* _TASK TO CARRY OUT_:
The whole answer is the data below, retyped exactly.
(RECORDS SUPPLIED Opens)
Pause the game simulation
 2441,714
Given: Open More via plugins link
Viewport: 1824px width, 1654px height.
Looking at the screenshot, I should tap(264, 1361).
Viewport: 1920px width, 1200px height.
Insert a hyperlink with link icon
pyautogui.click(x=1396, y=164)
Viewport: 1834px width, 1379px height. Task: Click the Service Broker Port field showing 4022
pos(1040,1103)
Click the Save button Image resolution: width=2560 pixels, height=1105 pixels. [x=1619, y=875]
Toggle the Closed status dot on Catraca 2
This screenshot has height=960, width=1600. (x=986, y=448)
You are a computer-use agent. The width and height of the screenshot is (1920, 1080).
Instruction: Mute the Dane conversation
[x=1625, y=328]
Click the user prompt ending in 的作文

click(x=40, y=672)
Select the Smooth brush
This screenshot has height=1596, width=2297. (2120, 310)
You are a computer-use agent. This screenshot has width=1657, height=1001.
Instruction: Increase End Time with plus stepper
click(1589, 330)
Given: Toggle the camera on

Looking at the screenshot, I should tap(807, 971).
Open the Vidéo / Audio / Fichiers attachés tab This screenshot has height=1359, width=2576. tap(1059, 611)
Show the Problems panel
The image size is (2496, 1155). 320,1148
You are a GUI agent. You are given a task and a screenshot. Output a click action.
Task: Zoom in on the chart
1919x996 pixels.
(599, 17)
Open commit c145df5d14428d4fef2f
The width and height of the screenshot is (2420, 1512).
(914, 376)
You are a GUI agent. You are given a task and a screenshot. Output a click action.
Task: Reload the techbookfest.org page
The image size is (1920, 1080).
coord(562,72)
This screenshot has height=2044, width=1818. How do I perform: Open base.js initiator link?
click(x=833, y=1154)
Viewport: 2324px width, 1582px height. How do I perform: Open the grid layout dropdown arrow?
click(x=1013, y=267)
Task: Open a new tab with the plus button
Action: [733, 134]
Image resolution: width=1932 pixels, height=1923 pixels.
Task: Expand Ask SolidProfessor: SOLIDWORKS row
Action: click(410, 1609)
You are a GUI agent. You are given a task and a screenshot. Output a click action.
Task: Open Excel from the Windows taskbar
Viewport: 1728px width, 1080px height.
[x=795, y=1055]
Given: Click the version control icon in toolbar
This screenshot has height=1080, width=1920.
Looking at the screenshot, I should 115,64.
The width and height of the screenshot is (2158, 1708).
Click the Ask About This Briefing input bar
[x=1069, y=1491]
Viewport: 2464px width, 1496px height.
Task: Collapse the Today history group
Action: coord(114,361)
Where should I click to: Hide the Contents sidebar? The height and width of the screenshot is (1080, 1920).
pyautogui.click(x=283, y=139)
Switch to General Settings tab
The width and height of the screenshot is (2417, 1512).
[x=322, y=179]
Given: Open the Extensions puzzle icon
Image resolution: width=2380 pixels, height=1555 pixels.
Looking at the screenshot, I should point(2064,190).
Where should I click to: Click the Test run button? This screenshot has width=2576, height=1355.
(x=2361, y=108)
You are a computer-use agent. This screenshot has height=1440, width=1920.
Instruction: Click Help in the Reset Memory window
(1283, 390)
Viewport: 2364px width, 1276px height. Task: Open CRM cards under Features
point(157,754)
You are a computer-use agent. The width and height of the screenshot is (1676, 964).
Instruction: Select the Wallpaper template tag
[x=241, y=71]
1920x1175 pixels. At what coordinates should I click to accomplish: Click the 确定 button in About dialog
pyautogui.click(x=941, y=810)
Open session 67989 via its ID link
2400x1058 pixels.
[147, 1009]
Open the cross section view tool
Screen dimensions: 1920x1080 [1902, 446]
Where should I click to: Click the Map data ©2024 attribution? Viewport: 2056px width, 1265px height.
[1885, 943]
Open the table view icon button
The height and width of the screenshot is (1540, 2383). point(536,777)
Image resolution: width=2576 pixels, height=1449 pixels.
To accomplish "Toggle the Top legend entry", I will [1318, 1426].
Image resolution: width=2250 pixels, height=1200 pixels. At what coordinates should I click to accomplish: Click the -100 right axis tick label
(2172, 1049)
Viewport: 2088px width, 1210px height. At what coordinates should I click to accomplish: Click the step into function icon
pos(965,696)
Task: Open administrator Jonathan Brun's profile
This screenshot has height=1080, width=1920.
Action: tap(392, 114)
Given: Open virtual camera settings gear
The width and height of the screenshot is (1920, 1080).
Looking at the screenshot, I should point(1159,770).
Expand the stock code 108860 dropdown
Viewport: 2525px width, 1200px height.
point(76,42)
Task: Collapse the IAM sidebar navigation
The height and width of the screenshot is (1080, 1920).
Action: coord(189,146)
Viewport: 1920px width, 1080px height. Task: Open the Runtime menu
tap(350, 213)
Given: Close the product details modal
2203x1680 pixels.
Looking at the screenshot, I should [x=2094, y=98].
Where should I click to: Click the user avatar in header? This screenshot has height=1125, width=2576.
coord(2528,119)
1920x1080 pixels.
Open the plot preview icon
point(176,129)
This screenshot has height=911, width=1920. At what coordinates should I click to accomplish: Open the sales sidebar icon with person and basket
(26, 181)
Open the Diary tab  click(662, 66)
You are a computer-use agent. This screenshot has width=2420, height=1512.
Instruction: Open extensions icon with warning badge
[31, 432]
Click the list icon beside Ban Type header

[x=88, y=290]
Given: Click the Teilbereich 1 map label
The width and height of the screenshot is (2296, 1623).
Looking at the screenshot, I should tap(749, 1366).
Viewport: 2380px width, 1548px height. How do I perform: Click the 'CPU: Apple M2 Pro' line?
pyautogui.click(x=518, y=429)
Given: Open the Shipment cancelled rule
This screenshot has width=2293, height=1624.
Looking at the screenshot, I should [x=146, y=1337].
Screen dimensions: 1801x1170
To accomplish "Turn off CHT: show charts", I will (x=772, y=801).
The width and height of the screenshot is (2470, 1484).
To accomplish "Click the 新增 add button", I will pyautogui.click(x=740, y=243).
(RECORDS SUPPLIED Closes)
* _RESULT BELOW_:
Pause the game simulation
 2441,714
Given: Open More via plugins link
Viewport: 1824px width, 1654px height.
Looking at the screenshot, I should tap(264, 1361).
Viewport: 1920px width, 1200px height.
Insert a hyperlink with link icon
pyautogui.click(x=1396, y=164)
Viewport: 1834px width, 1379px height. Task: Click the Service Broker Port field showing 4022
pos(1040,1103)
Click the Save button Image resolution: width=2560 pixels, height=1105 pixels. [x=1619, y=875]
Toggle the Closed status dot on Catraca 2
This screenshot has height=960, width=1600. (x=986, y=448)
You are a computer-use agent. The width and height of the screenshot is (1920, 1080).
Instruction: Mute the Dane conversation
[x=1625, y=328]
Click the user prompt ending in 的作文

click(x=40, y=672)
Select the Smooth brush
This screenshot has height=1596, width=2297. (2120, 310)
You are a computer-use agent. This screenshot has width=1657, height=1001.
Instruction: Increase End Time with plus stepper
click(1589, 330)
Given: Toggle the camera on

Looking at the screenshot, I should tap(807, 971).
Open the Vidéo / Audio / Fichiers attachés tab This screenshot has height=1359, width=2576. tap(1059, 611)
Show the Problems panel
The image size is (2496, 1155). 320,1148
You are a GUI agent. You are given a task and a screenshot. Output a click action.
Task: Zoom in on the chart
1919x996 pixels.
(599, 17)
Open commit c145df5d14428d4fef2f
The width and height of the screenshot is (2420, 1512).
(914, 376)
You are a GUI agent. You are given a task and a screenshot. Output a click action.
Task: Reload the techbookfest.org page
The image size is (1920, 1080).
coord(562,72)
This screenshot has height=2044, width=1818. How do I perform: Open base.js initiator link?
click(x=833, y=1154)
Viewport: 2324px width, 1582px height. How do I perform: Open the grid layout dropdown arrow?
click(x=1013, y=267)
Task: Open a new tab with the plus button
Action: [733, 134]
Image resolution: width=1932 pixels, height=1923 pixels.
Task: Expand Ask SolidProfessor: SOLIDWORKS row
Action: click(410, 1609)
You are a GUI agent. You are given a task and a screenshot. Output a click action.
Task: Open Excel from the Windows taskbar
Viewport: 1728px width, 1080px height.
[x=795, y=1055]
Given: Click the version control icon in toolbar
This screenshot has height=1080, width=1920.
Looking at the screenshot, I should 115,64.
The width and height of the screenshot is (2158, 1708).
Click the Ask About This Briefing input bar
[x=1069, y=1491]
Viewport: 2464px width, 1496px height.
Task: Collapse the Today history group
Action: coord(114,361)
Where should I click to: Hide the Contents sidebar? The height and width of the screenshot is (1080, 1920).
pyautogui.click(x=283, y=139)
Switch to General Settings tab
The width and height of the screenshot is (2417, 1512).
[x=322, y=179]
Given: Open the Extensions puzzle icon
Image resolution: width=2380 pixels, height=1555 pixels.
Looking at the screenshot, I should point(2064,190).
Where should I click to: Click the Test run button? This screenshot has width=2576, height=1355.
(x=2361, y=108)
You are a computer-use agent. This screenshot has height=1440, width=1920.
Instruction: Click Help in the Reset Memory window
(1283, 390)
Viewport: 2364px width, 1276px height. Task: Open CRM cards under Features
point(157,754)
You are a computer-use agent. The width and height of the screenshot is (1676, 964).
Instruction: Select the Wallpaper template tag
[x=241, y=71]
1920x1175 pixels. At what coordinates should I click to accomplish: Click the 确定 button in About dialog
pyautogui.click(x=941, y=810)
Open session 67989 via its ID link
2400x1058 pixels.
[147, 1009]
Open the cross section view tool
Screen dimensions: 1920x1080 [1902, 446]
Where should I click to: Click the Map data ©2024 attribution? Viewport: 2056px width, 1265px height.
[1885, 943]
Open the table view icon button
The height and width of the screenshot is (1540, 2383). point(536,777)
Image resolution: width=2576 pixels, height=1449 pixels.
To accomplish "Toggle the Top legend entry", I will [1318, 1426].
Image resolution: width=2250 pixels, height=1200 pixels. At what coordinates should I click to accomplish: Click the -100 right axis tick label
(2172, 1049)
Viewport: 2088px width, 1210px height. At what coordinates should I click to accomplish: Click the step into function icon
pos(965,696)
Task: Open administrator Jonathan Brun's profile
This screenshot has height=1080, width=1920.
Action: tap(392, 114)
Given: Open virtual camera settings gear
The width and height of the screenshot is (1920, 1080).
Looking at the screenshot, I should point(1159,770).
Expand the stock code 108860 dropdown
Viewport: 2525px width, 1200px height.
point(76,42)
Task: Collapse the IAM sidebar navigation
The height and width of the screenshot is (1080, 1920).
Action: coord(189,146)
Viewport: 1920px width, 1080px height. Task: Open the Runtime menu
tap(350, 213)
Given: Close the product details modal
2203x1680 pixels.
Looking at the screenshot, I should [x=2094, y=98].
Where should I click to: Click the user avatar in header? This screenshot has height=1125, width=2576.
coord(2528,119)
1920x1080 pixels.
Open the plot preview icon
point(176,129)
This screenshot has height=911, width=1920. At what coordinates should I click to accomplish: Open the sales sidebar icon with person and basket
(26, 181)
Open the Diary tab  click(662, 66)
You are a computer-use agent. This screenshot has width=2420, height=1512.
Instruction: Open extensions icon with warning badge
[31, 432]
Click the list icon beside Ban Type header

[x=88, y=290]
Given: Click the Teilbereich 1 map label
The width and height of the screenshot is (2296, 1623).
Looking at the screenshot, I should tap(749, 1366).
Viewport: 2380px width, 1548px height. How do I perform: Click the 'CPU: Apple M2 Pro' line?
pyautogui.click(x=518, y=429)
Given: Open the Shipment cancelled rule
This screenshot has width=2293, height=1624.
Looking at the screenshot, I should [x=146, y=1337].
Screen dimensions: 1801x1170
To accomplish "Turn off CHT: show charts", I will (x=772, y=801).
The width and height of the screenshot is (2470, 1484).
To accomplish "Click the 新增 add button", I will pyautogui.click(x=740, y=243).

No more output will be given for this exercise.